### 3.5.1 Vector Processors     continued...

An interesting feature introduced in the Cray computers is the notion of vector chaining. Consider the following two vector instructions:

```          V2 = V0 * V1
V4 = V2 + V3
```

The output of the first instruction is one of the operands of the second instruction. Recall that since these are vector instructions, the first instruction will route up to 64 pairs of numbers to a pipelined multiplier. About midway through the execution of this instruction, the machine will be in an interesting state: the first few elements of `V2` will contain recently computed products; the products that will eventually go into the next elements of `V2` are still in the multiplier pipeline; and the remainder of the operands are still in `V0` and `V1`, waiting to be fetched and routed to the pipeline. This situation is shown in Figure 16, where the operands from `V0` and `V1` that are currently in the multiplier pipeline are indicated by gray cells. At this point, the system is fetching `V0[k]` and `V1[k]` to route them to the first stage of the pipeline and `V2[j]` is just leaving the pipeline. Vector chaining relies on the path marked with an asterisk. While `V2[j]` is being stored in the vector register, it is also routed directly to the pipelined adder, where it is matched with `V3[j]`. As the figure shows, the second instruction can begin even before the first finished, and while both are executing the machine is producing two results per cycle (`V4[i]` and `V2[j]`) instead of just one.

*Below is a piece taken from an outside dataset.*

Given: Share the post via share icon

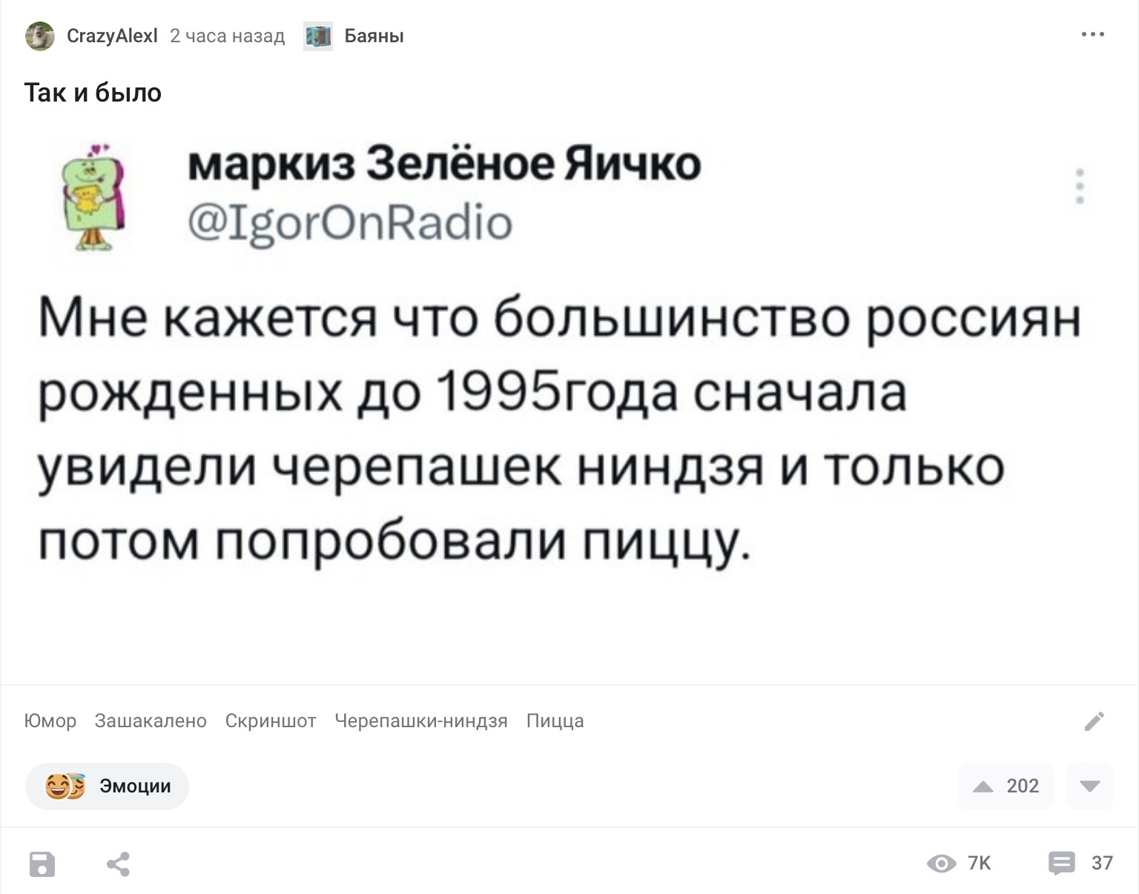Looking at the screenshot, I should (x=118, y=864).
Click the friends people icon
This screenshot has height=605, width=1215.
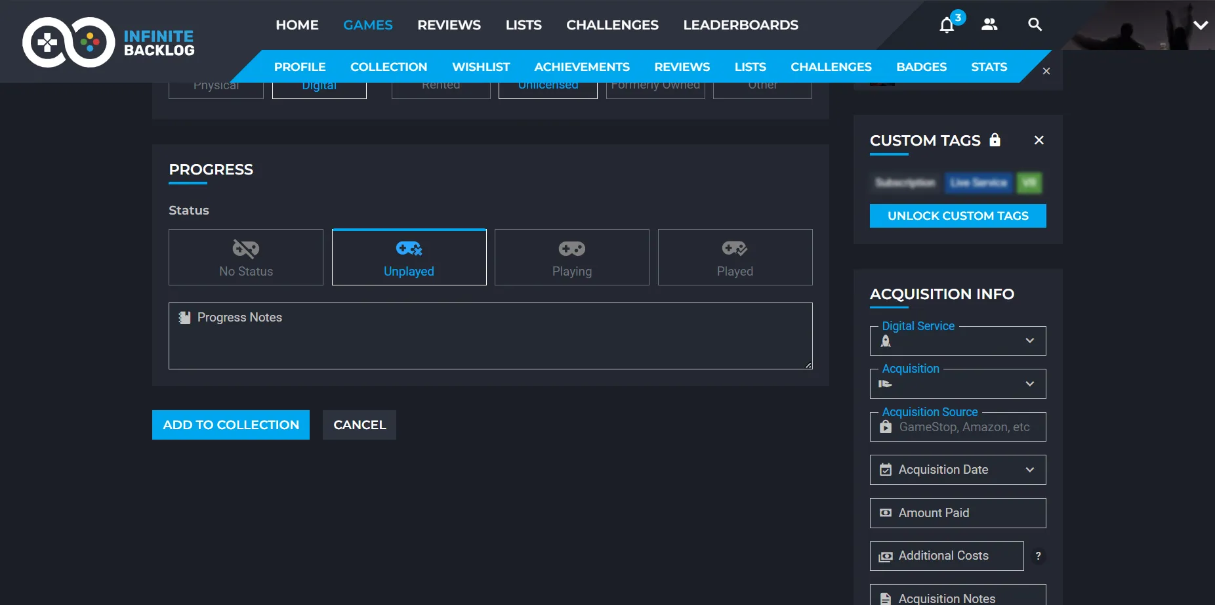coord(989,25)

Without vector chaining, the peak performance of the Cray-1 would have been 80 MFLOPS (one full pipeline producing a result every 12.5ns, or 80,000,000 results per second). With three pipelines chained together, there is a very short burst of time where all three are producing results, for a theoretical peak performance of 240 MFLOPS. In principle vector chaining could be implemented in a memory-to-memory vector processor, but it would require much higher memory bandwidth to do so. Without chaining, three ``channels'' must be used to fetch two input operand streams and store one result stream; with chaining, five channels would be needed for three inputs and two outputs. Thus the ability to chain operations together to double performance gave register- to-register designs another competitive edge over memory-to- memory designs.